Your assignment: Among the entries beneath this sentence, how many lines include the word "ChatGPT"? Only the number is wanted.

Start of Provided data

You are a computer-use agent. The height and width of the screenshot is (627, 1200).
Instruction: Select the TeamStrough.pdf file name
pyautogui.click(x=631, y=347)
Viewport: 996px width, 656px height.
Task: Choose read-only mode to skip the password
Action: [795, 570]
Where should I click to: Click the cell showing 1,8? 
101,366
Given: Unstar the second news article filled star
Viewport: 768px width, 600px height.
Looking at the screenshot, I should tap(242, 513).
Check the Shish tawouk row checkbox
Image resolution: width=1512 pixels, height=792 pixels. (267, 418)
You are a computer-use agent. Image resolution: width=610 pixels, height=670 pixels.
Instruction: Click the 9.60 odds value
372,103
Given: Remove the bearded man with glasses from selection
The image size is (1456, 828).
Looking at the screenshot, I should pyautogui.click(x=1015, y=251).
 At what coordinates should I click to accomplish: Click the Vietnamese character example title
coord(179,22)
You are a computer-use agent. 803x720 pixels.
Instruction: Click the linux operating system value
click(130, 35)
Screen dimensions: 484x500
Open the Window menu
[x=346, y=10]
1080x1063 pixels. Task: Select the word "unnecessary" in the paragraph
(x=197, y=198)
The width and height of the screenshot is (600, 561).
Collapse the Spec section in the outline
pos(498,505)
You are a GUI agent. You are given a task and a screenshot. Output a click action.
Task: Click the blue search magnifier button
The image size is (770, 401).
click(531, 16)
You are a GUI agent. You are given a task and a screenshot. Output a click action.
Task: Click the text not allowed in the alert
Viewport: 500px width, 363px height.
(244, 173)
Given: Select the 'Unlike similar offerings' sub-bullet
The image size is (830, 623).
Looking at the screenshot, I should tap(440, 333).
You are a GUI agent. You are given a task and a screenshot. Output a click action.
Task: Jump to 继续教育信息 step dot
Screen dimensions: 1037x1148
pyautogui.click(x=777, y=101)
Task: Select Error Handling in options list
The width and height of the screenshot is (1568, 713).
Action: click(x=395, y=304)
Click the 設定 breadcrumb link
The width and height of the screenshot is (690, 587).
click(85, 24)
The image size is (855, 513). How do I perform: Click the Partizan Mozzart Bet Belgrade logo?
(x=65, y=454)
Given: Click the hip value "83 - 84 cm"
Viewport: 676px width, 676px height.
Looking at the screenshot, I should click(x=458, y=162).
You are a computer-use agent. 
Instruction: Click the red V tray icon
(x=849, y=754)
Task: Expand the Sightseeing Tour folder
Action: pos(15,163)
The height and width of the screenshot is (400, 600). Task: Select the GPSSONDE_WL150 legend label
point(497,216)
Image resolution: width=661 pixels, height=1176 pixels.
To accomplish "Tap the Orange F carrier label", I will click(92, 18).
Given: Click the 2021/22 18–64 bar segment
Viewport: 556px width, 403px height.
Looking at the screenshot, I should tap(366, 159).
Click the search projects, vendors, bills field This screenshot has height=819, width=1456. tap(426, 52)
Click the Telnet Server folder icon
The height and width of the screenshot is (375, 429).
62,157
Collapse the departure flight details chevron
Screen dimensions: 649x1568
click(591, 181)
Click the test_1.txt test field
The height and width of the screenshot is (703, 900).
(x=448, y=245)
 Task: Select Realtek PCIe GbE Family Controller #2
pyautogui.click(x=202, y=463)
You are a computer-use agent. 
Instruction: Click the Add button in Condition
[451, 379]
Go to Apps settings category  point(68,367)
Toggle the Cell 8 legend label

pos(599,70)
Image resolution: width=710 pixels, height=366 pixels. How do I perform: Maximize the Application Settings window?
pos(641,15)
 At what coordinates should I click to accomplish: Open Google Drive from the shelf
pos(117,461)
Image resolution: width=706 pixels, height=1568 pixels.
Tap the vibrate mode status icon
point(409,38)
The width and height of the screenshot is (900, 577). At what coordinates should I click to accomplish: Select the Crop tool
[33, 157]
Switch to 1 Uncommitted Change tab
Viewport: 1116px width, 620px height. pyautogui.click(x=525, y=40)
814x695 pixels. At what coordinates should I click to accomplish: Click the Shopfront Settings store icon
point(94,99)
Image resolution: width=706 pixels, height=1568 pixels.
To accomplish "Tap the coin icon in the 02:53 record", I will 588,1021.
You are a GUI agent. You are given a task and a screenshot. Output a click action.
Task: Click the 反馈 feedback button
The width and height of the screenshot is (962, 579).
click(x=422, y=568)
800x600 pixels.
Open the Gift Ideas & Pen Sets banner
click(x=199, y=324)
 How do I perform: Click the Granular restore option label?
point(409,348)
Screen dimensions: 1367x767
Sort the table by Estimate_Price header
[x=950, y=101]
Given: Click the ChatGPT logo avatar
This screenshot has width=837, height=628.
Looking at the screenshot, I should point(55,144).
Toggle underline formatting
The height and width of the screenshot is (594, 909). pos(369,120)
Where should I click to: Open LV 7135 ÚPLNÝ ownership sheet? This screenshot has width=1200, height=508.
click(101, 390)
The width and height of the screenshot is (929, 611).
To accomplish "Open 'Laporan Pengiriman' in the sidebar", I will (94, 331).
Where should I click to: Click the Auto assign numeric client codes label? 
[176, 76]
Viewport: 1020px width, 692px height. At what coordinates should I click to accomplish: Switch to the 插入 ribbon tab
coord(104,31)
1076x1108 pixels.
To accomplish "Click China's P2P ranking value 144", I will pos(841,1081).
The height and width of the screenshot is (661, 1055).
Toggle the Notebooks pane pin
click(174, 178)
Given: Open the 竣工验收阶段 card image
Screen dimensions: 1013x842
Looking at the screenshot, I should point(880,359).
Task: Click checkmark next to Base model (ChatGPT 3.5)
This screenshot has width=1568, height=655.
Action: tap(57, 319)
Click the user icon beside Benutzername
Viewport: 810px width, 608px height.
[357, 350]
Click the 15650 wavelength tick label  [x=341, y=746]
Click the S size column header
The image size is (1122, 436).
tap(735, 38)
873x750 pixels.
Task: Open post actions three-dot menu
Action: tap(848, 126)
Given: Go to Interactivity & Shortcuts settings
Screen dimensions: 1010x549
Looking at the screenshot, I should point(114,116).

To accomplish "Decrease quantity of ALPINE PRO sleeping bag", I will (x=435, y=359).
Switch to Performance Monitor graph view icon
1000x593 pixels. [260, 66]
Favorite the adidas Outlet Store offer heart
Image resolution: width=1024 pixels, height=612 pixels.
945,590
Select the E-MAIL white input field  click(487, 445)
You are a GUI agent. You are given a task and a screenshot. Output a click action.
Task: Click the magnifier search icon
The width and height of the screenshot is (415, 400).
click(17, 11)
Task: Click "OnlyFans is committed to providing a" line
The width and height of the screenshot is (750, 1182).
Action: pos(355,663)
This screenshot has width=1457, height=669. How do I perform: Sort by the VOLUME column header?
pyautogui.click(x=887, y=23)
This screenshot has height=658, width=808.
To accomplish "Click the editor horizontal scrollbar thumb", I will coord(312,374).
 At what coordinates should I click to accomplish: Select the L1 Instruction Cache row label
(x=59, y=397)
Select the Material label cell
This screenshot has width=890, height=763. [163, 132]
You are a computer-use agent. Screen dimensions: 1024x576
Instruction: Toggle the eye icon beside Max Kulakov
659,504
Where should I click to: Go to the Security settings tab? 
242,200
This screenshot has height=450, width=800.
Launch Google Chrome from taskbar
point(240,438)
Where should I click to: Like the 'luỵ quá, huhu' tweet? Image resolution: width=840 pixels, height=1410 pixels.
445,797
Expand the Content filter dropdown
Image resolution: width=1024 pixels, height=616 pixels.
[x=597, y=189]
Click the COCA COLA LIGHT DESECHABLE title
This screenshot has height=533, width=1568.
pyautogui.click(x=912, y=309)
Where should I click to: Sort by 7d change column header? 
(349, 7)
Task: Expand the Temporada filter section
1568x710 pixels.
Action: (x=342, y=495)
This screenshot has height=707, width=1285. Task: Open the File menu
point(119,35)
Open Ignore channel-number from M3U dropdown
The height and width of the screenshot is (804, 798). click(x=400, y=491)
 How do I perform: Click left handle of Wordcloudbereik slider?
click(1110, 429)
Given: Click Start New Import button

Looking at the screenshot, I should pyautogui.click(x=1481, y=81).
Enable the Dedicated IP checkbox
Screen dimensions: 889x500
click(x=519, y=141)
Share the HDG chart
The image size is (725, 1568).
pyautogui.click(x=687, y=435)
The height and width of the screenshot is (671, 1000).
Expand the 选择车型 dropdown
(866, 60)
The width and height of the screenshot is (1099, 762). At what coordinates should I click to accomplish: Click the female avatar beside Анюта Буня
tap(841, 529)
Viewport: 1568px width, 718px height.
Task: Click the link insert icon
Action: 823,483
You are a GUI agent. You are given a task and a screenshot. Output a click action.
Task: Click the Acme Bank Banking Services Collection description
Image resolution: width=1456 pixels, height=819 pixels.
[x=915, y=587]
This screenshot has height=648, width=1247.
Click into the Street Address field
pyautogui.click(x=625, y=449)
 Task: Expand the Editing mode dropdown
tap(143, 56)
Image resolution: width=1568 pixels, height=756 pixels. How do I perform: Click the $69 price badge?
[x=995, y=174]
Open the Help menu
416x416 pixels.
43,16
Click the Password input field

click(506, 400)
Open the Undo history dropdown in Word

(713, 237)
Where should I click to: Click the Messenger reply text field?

End of Provided data

Response area: 2